Tellement hâte d’entendre le bruit qu’elle fait derrière son passage.
Me voilà Artiste.
Je n’ai plus peur.
Plus peur de mon art. Qu’il éclabousse, qu’il déplaise ou plaise, me voilà Artiste.
Mais voilà qu’on semble lui refuser cette vie.
Mes semblables, peintres, artistes, lecteurs taisent la présence de Nue à même mon cœur. Mais pourquoi ? Pour protéger qui et quoi ?
Quelle violence l’absence de mots.
Quelle violence le déni de mon œuvre.
Quelle angoisse cette absence de sens, encore le chaos qui se glisse.
Me voilà Artiste, et comme tant d’autres déjà me voilà face à l’autre.
Combien ont dû faire avec le désamour, la polémique, la censure, l’incompréhension, l’absence de considération. Mais ils ont dû faire face à quelque chose, certes un quelque chose parfois très douloureux, mais un quelque chose.
Ici mon œuvre est tue. Aucun mot n’est prononcé, aucune preuve de sa vie. Absence de son humanité. Je pense aux hommes qui persécutés, anéantis sont privés de leur reflet, de leur voix, de leur vie. J’ai ce goût d’angoisse et de terreur. Bien entendu il ne s’agit que d’un livre. Aucun danger ne rode, ni même le feu de la censure.
Personne ne m’attaque, rien n’a changé, on me parle et me sourit. Mais mon œuvre est tue.
Heureusement mes proches ont ouvert leurs cœurs à mon cœur. Faut-il être mon ami pour ne pas avoir peur de ma chair ?
Mon livre réveille t-il démons et peurs ? Mais alors dites- le ! Racontez moi, offrez moi vos mots sur mes mots, pour en faire une histoire neuve. Absence de mot, absence de vie, la mort rode peut-être. Comme si nous pouvions agir sur elle et sur la douleur en la déniant. Délusoire mécanisme de croire en notre toute puissance, qui œuvre uniquement pour l’angoisse.
Peut être que moi-même j’ai tu trop d’émotions face à la création de l’autre, peut-être que moi-même j’ai fait œuvre de ce silence qui blesse.

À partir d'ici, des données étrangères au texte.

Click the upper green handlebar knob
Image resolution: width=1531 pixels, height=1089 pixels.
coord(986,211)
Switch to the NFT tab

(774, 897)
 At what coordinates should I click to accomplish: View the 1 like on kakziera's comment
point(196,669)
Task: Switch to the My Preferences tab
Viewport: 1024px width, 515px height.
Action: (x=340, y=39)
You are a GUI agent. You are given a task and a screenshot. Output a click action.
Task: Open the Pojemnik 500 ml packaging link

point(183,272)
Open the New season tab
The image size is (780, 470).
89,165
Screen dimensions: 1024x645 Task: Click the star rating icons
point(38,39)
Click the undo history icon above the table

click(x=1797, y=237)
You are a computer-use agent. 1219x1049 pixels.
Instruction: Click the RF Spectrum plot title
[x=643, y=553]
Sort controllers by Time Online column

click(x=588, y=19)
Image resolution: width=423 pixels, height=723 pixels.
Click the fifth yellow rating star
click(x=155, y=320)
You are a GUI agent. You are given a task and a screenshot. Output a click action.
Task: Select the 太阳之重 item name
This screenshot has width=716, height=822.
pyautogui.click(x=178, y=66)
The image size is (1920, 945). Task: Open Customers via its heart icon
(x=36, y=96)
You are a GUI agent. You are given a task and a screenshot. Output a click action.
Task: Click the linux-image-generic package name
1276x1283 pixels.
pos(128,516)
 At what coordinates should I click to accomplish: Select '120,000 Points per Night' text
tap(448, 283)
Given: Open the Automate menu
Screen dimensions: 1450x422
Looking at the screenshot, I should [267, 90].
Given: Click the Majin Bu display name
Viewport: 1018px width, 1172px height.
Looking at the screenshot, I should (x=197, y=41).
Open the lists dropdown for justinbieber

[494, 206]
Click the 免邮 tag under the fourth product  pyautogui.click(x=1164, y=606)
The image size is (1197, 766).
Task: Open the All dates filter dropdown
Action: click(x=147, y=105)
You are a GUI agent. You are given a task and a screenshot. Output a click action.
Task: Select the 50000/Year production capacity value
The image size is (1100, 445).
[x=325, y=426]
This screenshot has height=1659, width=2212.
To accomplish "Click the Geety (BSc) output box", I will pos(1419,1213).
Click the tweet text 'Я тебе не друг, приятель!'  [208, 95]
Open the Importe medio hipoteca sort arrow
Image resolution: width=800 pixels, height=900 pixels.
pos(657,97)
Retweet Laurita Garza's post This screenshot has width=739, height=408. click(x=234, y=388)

Alors je m’engage, solennellement à vous respecter, artistes du passé et d’aujourd’hui, amateur, rêveur, et accompli, enfants et adultes, je veux vous respecter. Je veux respecter votre chemin et dire ce qui m’arrive à moi. Dire avec joie, dire avec vaillance.
Notre silence, je veux en faire une voix vive.
Après l’angoisse du vide, il y a l’immensité du monde et dedans, il y a moi et mes possibles, mes preuves et mes caractères.
Justice, juste-tisse.
Alors ne plus pleurer, ramasser ces perles de larmes pour m’en faire un collier. Car je suis Artiste, et mon œuvre existe.
Âme sensible n’ayez point peur de ma chair, de ma donation. Cela n’est point un sacrifice, ni un supplice.
Je ne suis ni sainte, ni kamikaze. Mais belle et bien incarnée de chair et de sang, d’eau et de matière, de feu et de terre.
Je ne vous laisserai pas en paix si tel est votre choix de taire la vie.
Je ferai appel à mes pouvoirs. Vaillante, respectueuse et en joie.